No entanto o Carnaval não é apenas gozo do corpo, prazer dos instintos. Comporta uma outra dimensão, cheia de fantasia e sonho, alimentada pelo dramatismo de paixões que entristecem e dilaceram. Em cada folião ou foliã anônimos, sonhando nas esquinas sombrias com o próximo parceiro, reflete-se a paixão transfigurada de Pierrô, Colombina e Arlequim. Ninguém admite que saia à rua apenas para brincar – pelo contrário: a brincadeira é também esperança de algo maior, transcendente. É o sonho de uma grande paixão, o desespero fantasiado em riso.
Dos autores que escreveram sobre essa festa, um dos que mais me impressionaram foi João do Rio. Há em suas crônicas e nos seus contos o sentimento do homem dividido entre a alegria e o remorso, e para quem o prazer físico é uma emoção torpe. João do Rio retrata a belle époque, tempo de crise e subversão de valores no qual as contradições, por mínimas que fossem, ganhavam um acento patético. Mesmo descontando-se os exageros da época, ressalta de seus textos, colorida e potencializada pelo impressionismo do estilo, a velha oposição entre carne e espírito, que comumente vem à tona numa época como a de agora.
E lá estão, nos textos do carioca, personagens ansiosos por mergulhar na noite, perder-se na devassidão e no abismo de outros corpos. Vão arrependidos, exalando em palavras de autocomiseração e tédio o odor de seus baixos instintos. Até que são punidos por uma espécie de logro que lhes é dado pelo objeto de desejo, que se apresenta horroroso e hediondo.

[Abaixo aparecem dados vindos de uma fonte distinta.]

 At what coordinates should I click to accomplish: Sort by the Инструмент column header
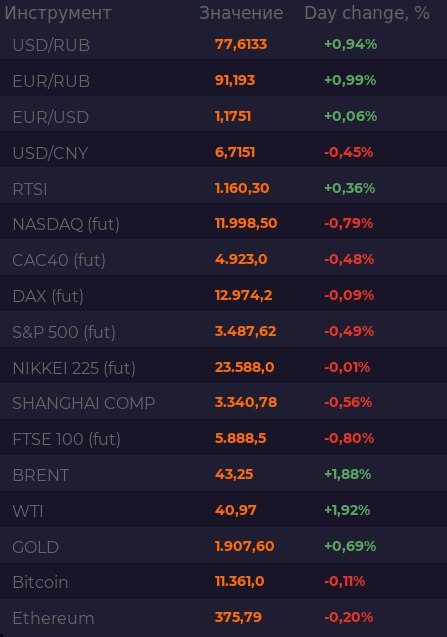click(58, 13)
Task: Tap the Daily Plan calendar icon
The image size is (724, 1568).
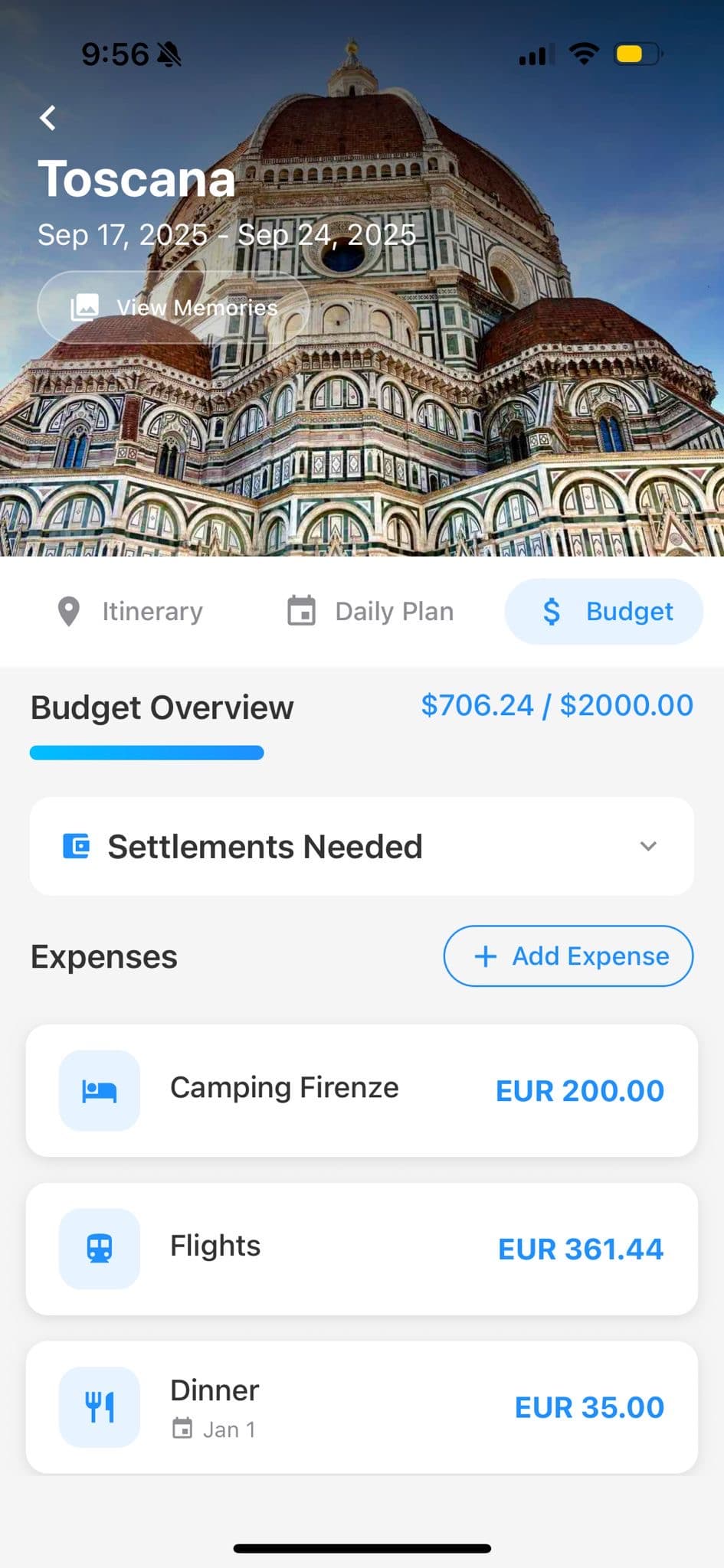Action: coord(301,611)
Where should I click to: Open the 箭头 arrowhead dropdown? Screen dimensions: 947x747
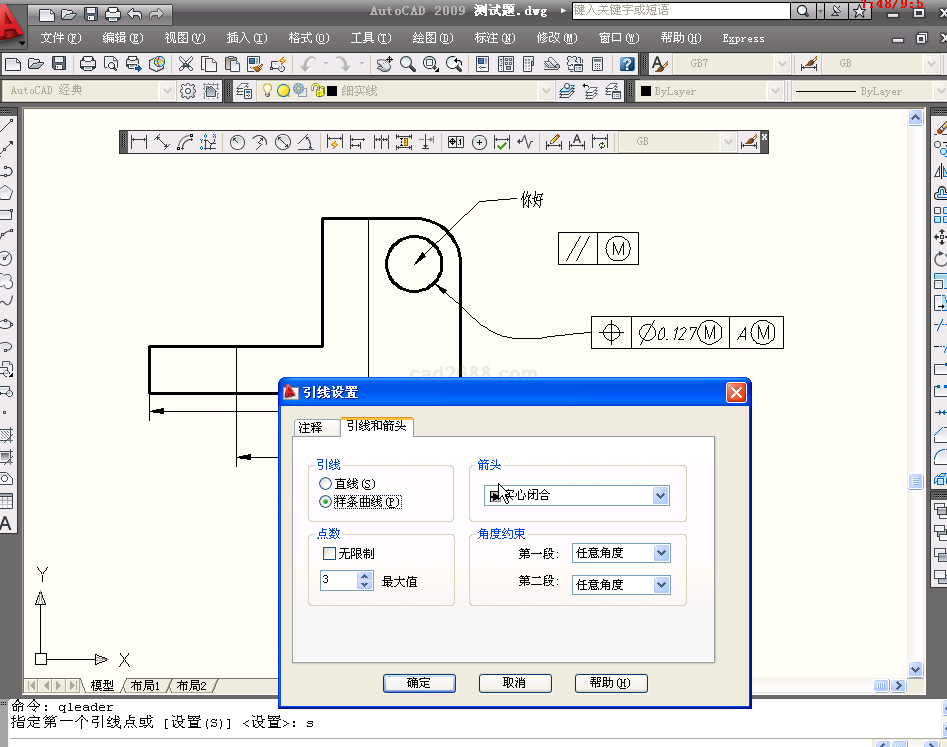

Assim, por exemplo, a mulher mascarada e aparentemente linda revela-se, quando lhe arrancam a máscara, doente e disforme. Não é uma Vênus, como parecia; é um aleijão, de cujo nariz jorra pus. Por essa deformação estética, que frustra qualquer possibilidade de satisfação física, corrige-se um desvio ético e revela-se, ao mesmo tempo, o moralismo do autor. O esnobe e homossexual João do Rio, tão criticado pela sociedade da época, não passava de um moralista severo.
Mas o nosso tempo é outro, bem mais prático e comercial. Longe estamos dos excessos da belle époque. Hoje é o governo que alardeia preocupação com a nossa saúde venérea, incitando-nos ao uso da camisinha. O pecado é não se prevenir, ficar doente, mas não é errado transgredir os limites do corpo. Este parece aberto a todo tipo de prazer. E a virgindade vale muito pouco.
Mesmo assim o Carnaval ainda preserva o romantismo de outros tempos. É falsa, mesmo na permissividade da folia, a alegação de que ninguém é de ninguém. Para além do corpo que se oferece, em riso lúbrico e escancarado, sonhamos com alguém que venha e não vá embora. Alguém que fique e nos socorra depois – quando a lembrança do gozo desfeito não for mais que uma evidência de solidão.